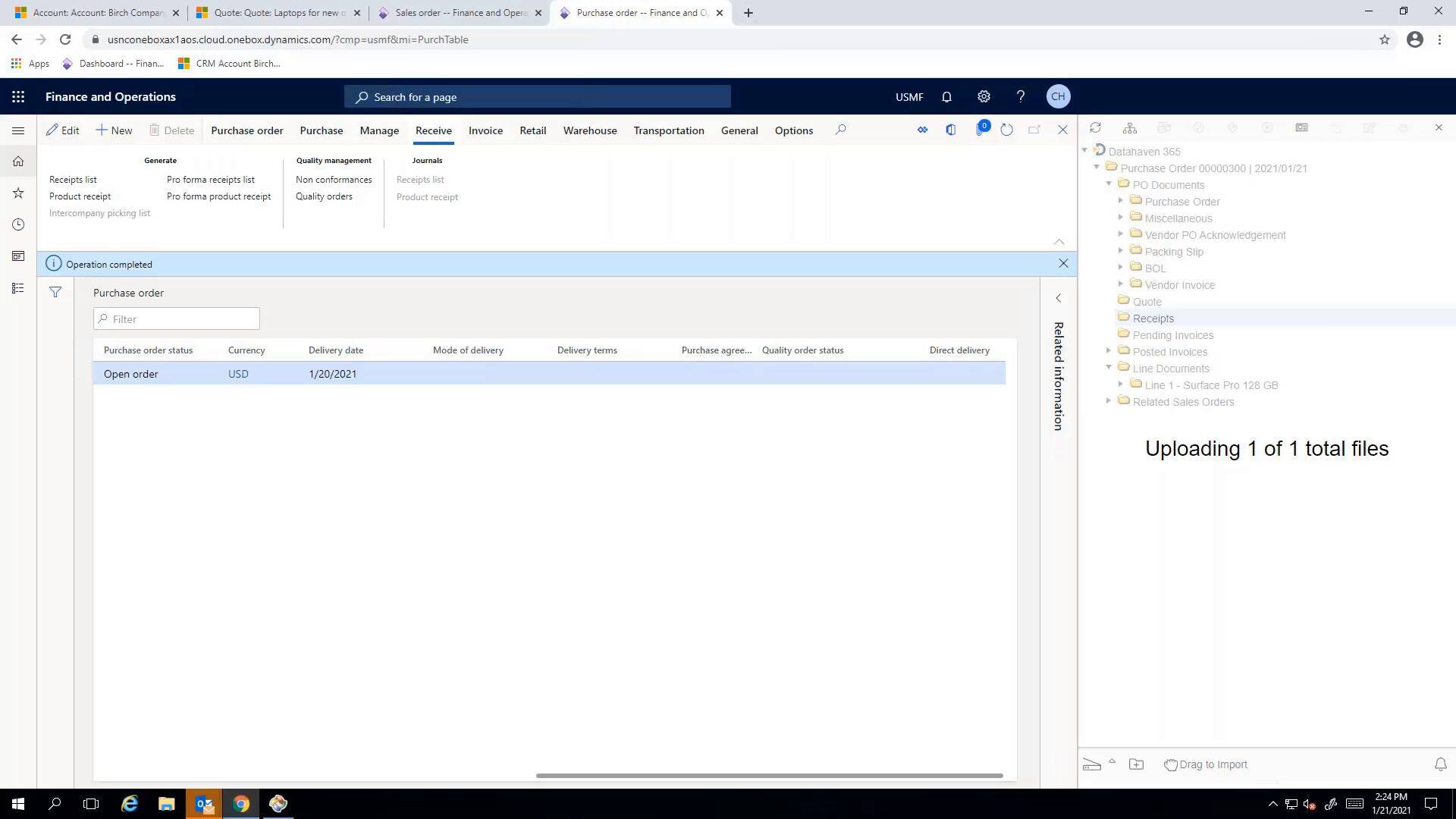Click the Power Automate flow icon
The image size is (1456, 819).
[922, 130]
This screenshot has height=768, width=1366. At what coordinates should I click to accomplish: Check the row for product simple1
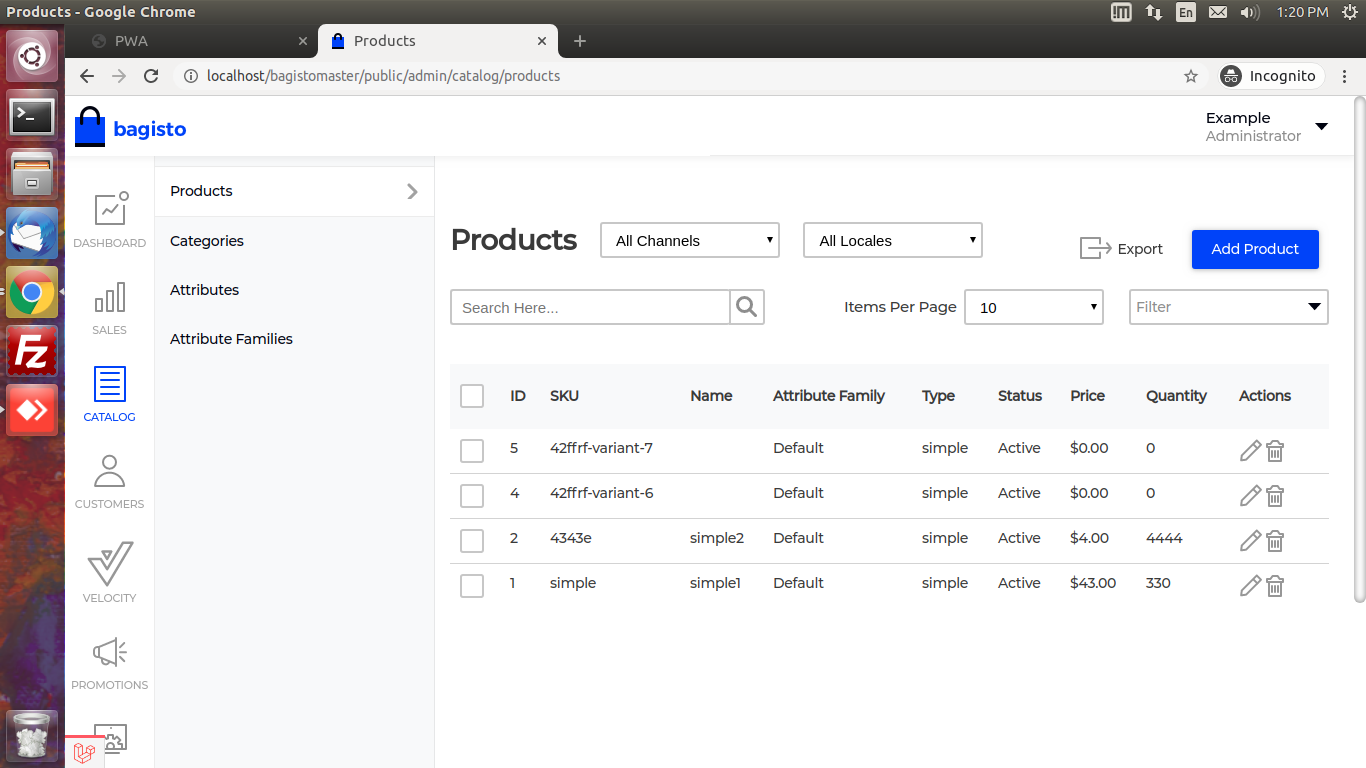pos(471,585)

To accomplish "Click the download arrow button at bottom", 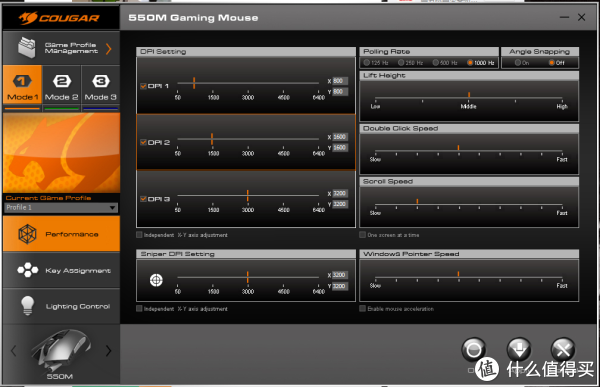I will 519,349.
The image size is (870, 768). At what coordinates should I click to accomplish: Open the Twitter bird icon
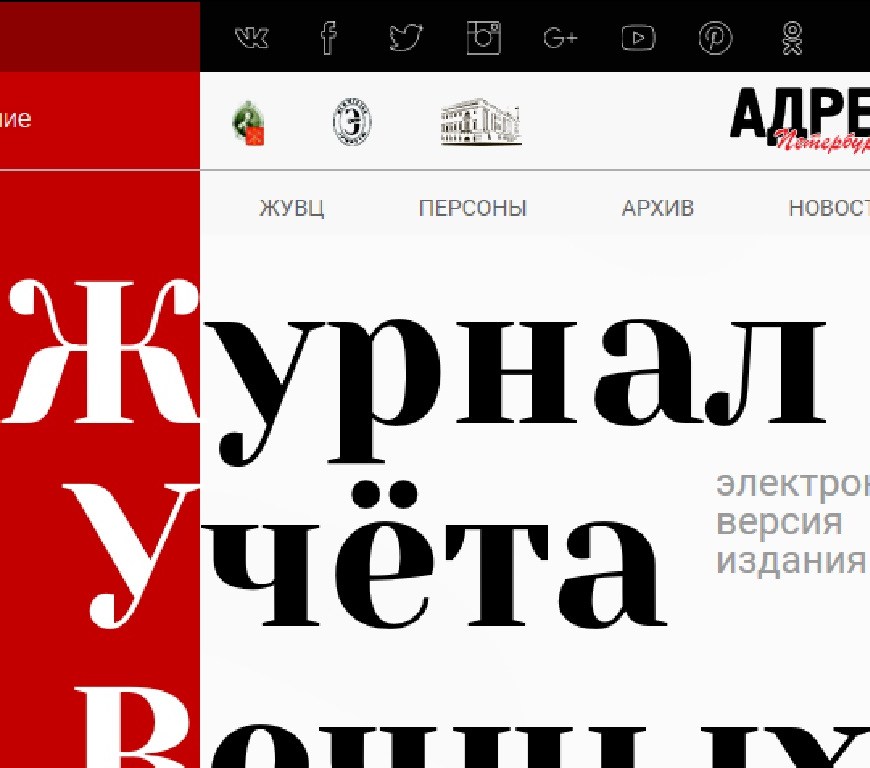(x=405, y=38)
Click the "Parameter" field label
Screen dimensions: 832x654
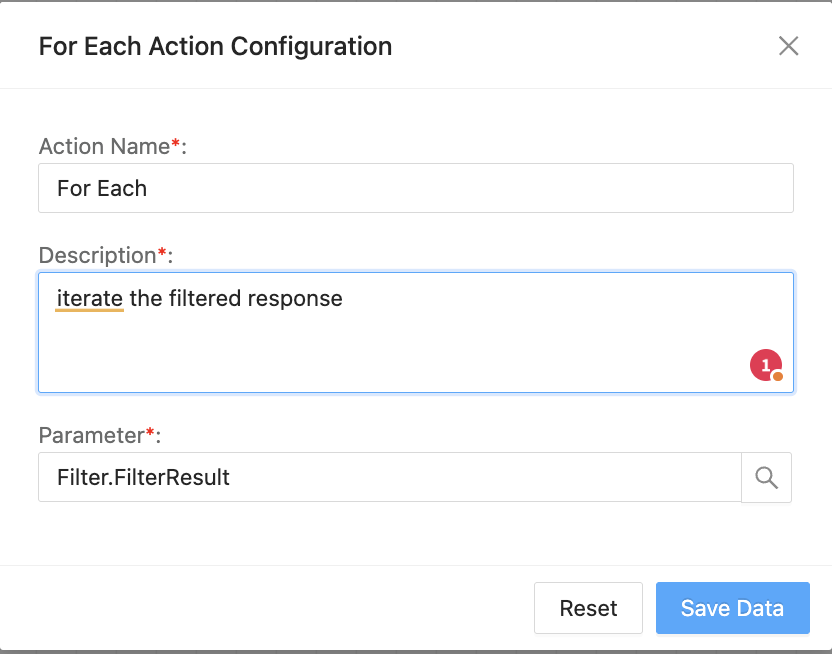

* * * * * * *

Aim: Turn the lines beginning with the one that contains "The image size is (870, 768)." and continuing through the last line above into a Markdown table with two columns, Row and Line Text, numbering each row and omitting blank lines. Leave the pictures out of the table.

Completed task:
| Row | Line Text |
|---|---|
| 1 | The image size is (870, 768). At what coordinates should I click to accomplish: Open the Twitter bird icon |
| 2 | (x=405, y=38) |
| 3 | Click the "Parameter" field label |
| 4 | Screen dimensions: 832x654 |